The important point is getting some of the decision-angst off your shoulders, delegating some of the decisions onto someone else who is better prepared to shoulder the hugest bulk of the burden… so that you can concentrate on the essentials.

This is why we take lessons, join classes, go to gyms, join meditation groups, enroll in courses, etc. What we want is the results and the joy of doing something for our benefit… with only as much thinking and decisions as we can currently handle, and so avoid being completely swallowed up and paralysed by them.

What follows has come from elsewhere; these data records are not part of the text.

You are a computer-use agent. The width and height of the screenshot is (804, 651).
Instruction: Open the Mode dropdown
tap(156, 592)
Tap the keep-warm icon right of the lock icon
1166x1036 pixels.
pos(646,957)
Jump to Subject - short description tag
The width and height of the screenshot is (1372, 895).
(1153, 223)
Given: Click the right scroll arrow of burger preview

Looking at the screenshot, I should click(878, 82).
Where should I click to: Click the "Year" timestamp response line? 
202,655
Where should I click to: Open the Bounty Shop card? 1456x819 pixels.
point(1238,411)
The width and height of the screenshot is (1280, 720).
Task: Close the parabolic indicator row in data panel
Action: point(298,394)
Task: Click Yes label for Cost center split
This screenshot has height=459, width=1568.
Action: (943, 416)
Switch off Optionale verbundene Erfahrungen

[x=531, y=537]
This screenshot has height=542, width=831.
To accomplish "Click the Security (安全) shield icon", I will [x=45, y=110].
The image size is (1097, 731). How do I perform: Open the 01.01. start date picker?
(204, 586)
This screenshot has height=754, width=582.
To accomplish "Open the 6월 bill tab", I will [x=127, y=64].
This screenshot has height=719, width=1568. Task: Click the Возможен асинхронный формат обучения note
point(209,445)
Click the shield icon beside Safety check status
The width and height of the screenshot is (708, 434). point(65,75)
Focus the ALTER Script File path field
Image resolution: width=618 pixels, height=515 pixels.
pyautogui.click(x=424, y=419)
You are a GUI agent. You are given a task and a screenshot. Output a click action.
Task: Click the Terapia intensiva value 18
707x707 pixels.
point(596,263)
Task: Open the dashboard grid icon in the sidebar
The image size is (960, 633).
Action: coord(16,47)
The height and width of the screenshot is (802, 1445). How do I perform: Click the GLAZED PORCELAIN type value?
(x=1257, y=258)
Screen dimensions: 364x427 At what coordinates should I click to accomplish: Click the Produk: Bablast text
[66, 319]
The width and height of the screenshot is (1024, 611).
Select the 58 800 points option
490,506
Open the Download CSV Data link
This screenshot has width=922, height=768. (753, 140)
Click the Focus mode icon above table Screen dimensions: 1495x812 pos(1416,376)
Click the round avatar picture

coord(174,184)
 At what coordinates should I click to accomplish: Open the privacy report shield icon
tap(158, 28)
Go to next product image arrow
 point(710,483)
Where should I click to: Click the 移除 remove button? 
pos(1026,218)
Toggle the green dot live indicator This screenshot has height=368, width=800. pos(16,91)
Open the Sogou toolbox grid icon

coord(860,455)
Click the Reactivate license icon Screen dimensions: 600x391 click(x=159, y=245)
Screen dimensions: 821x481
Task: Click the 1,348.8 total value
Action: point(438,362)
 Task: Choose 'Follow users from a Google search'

For example, when you start taking lessons in some form of dance, it’s already hard enough to grapple with the learning itself, with being a complete beginner all over again. It’s plenty hard to know which foot to place where, in what sequence, to get the timing, the rhythm, the feel, etc. You don’t want to also be deciding which music to play, what step to learn today that will build up on your previously learned step, how to find a suitable venue and time for your learning period, etc.

Going to a teacher for lessons (be it an individual lesson or a group lesson) takes away all that responsibility off your un-prepared shoulders: your job is to be student and learn the dance (the essential point)… the rest, your teacher can take care of, that’s what she’s prepared to do.

Undergoing your change-effort in good company helps you remain motivated throughout the process (despite the scheduling-frenzy or other external stressors).

It puts order in your life by creating a routine that you can follow (e.g. lessons are Mondays at 2pm. Period), which takes a away many energy-swallowing decisions you’d otherwise need to be making. This means you have energy for the actual change. It also helps you create a habit of change: it puts the steps in order, it gives you the time and space to practice, it challenges you to take yourself to the next level of achievement.

So what are you waiting for? 

Life won’t stop sending you curve balls. Perhaps, what you need to learn is how to bat them without even flinching, with grace, elegance, and a smile. 

So, go! Find yourself a teacher! Become a Master of Change.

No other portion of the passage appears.